A match was played in April 1887 at Perry Barr, Birmingham between the teams who had just won the respective cups, Hibernian and Aston Villa, with the home side winning 3–0. Local newspapers are said to have reported this as a de facto world championship game, however, the Scottish publications The Glasgow Herald and The Scotsman reported on it in no grander terms or greater detail than several other cross-border challenge matches of that weekend and the similar meetings of previous years, acknowledging the participants' status only in passing. Having lost this match, Hibernian are said to have advertised their August 1887 friendly against Preston North End (which they won 2–1) as 'The Association Football Championship of the World' and thus claimed the honour; however, while Preston were emerging as one of the leading sides of the period and had beaten strong Scottish opposition in the form of Queen's Park and Renton in the 1886–87 FA Cup, the Lilywhites had lost in the semi-finals to West Bromwich Albion, who had lost to Aston Villa, who had beaten Hibs.
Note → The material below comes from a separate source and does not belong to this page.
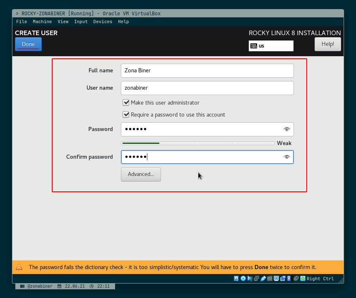Uncheck 'Make this user administrator'
The height and width of the screenshot is (298, 356).
[126, 103]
The 1886–87 FA Cup was also the last edition in which Scottish clubs would take part, with Rangers reaching the semi-finals. With the cross-border matches at official level having ended, much attention was given in the press to the meeting of 1887–88 Scottish Cup winners Renton and 1887–88 FA Cup winners West Bromwich Albion in May 1888, with it being noted that unlike many English clubs, West Brom had only English players in their team, and therefore the fixture had a genuinely international aspect. Renton, whose players all originated from their small community in Dunbartonshire, won 4–1 in the midst of a thunderstorm at the second Hampden Park in Glasgow; a re-match in the Black Country under more clement conditions never materialised, although Renton demonstrated their credentials further with a victory over Preston a month later, followed by wins against Sunderland (twice) and Aston Villa during their year as 'holders'. a small pewter trophy – the only known physical prize from any of these matches – was commissioned (today displayed at the Scottish Football Museum) and a "Champions of the World" sign was erected at their Tontine Park ground (which did not survive its demolition in the 1920s). Renton's reign was ended at the semi-final stage of the 1888–89 Scottish Cup by 3rd Lanark R.V., who went on to lift the trophy and faced off against 'The Invincibles' of Preston North End, who had won both the FA Cup and the inaugural 1888–89 title of the Football League without losing a match; a 3–3 draw was the outcome, although local press reports made little of the status of the fixture despite the grandiose label attached to the previous year's match and the fame of Preston's (mostly Scottish) side and their achievement of that season.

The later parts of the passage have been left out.